Sam Clarke comments on Sam Clarke’s Shortform

Sam Clarke 8 Oct 2021 15:58 UTC
1 point
Good catch, I edited the last points in each part to make the scale of the disaster clearer, and removed the reference to gorillas.

I do think the scale of disaster is smaller (in expectation) in Part 1 than in Part 2, for the reason mentioned here—basically, the systems in Part 1 are somewhat more aligned with human intentions (albeit poorly specified proxies to them), so there’s some chance that they leave humans alone. Whereas Part 2 is a treacherous turn inner alignment failure, where the systems learned arbitrary objectives and so have no incentive at all to keep humans alive.
- Vladimir_Nesov 8 Oct 2021 17:11 UTC
  5 points
  Parent
  
  there’s some chance that they leave humans alone
  
  My own guess is that this is not that far-fetched. This is a “generic values hypothesis”, that human values are enough of a blank slate thing that the Internet already redundantly imprints everything relevant that humans share. In this case a random AI with values that are vaguely learning-from-Internet inspired is not much less aligned than a random human, and although that’s not particularly reassuring (value drift can go far when minds are upgraded without a clear architecture that formulates and preserves values), this is a reason for some nontrivial chance of settling on a humane attitude to humanity, which wouldn’t just happen on its own, without cause. This possibility gets more remote if values are engineered de novo and don’t start out as channeling a language model.
  
  humans will most likely go extinct
  
  Without the argument this feels alarmist.

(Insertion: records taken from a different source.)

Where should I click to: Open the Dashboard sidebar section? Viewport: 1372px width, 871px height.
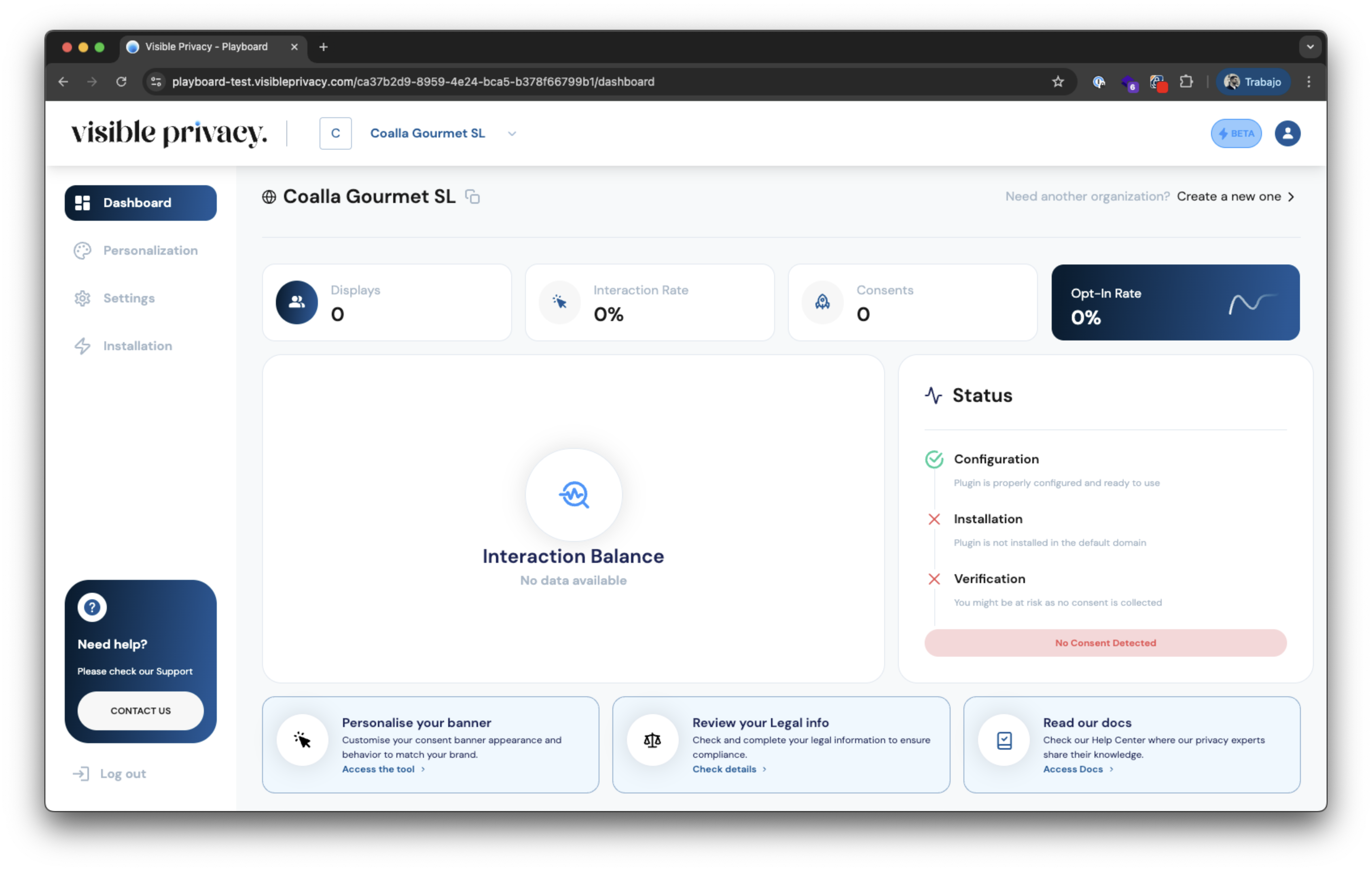[140, 202]
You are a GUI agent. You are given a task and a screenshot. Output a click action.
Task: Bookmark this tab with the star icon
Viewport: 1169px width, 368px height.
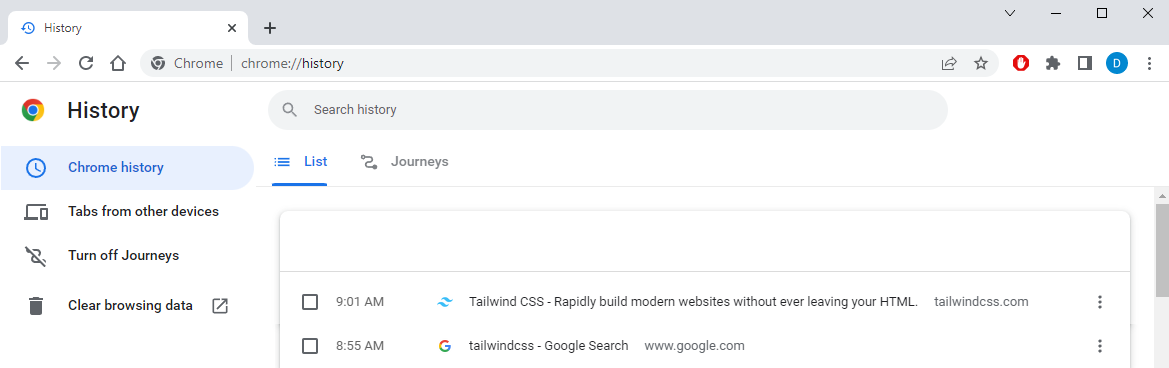981,63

Humans can manage their own survival if they are not actively exterminated, it takes a massive disruption as a byproduct of AIs’ activities to prevent that. The possibility of such a disruption is grounded in the convergent instrumental value of resource acquisition and eventual feasibility of megascale engineering, the premises that are not necessarily readily apparent.
  - Sam Clarke 13 Oct 2021 12:02 UTC
    1 point
    Parent
    
    My own guess is that this is not that far-fetched.
    
    Thanks for writing this out, I found it helpful and it’s updated me a bit towards human extinction not being that far-fetched in the ‘Part 1’ world. Though I do still think that, in this world, humans would almost certaintly have very little chance of ever gaining control over our future/trajectory.
    
    Without the argument this feels alarmist
    
    Let me try to spell out the argument a little more—I think my original post was a little unclear. I don’t think the argument actually appeals to the “convergent instrumental value of resource acquisition”. We’re not talking about randomly sampling an objective function for AGI and asking whether it implies resource acquisition for intstrumental reasons.
    
    Rather, we’re talking about selecting an objective function for AGI using something like gradient descent on some training objective, and—instead of an aligned objective arising from this process—a resource-acquiring/influence-seeking objective emerges. This is because doing well on the training objective is a good strategy for gaining resources/influence.
    
    Random objectives that aren’t resource/influence-seeking will be selected against by the training process, because they don’t perform well on the training objective.
    
    On this model, the AGI will have a resource-acquiring objective function, and we don’t need to appeal to the convergent instrumental value of resource acquisition.
    
    I’m curious if this distinction makes sense and seems right to you?
    - Vladimir_Nesov 13 Oct 2021 12:56 UTC
      3 points
      Parent
      Maybe. But that depends on what exactly are the terminal resource-seeking objectives, it’s not clear that in this story they would go far enough to directly talk of dismantling whole planets. On the other hand, dismantling whole planets is instrumentally useful for running experiments into the details of fundamental physics or building planet-sized computers or weapons against possible aliens, all to ensure that the objective of gathering strawberries on a particular (small, well-defined) farm proceeds without fail.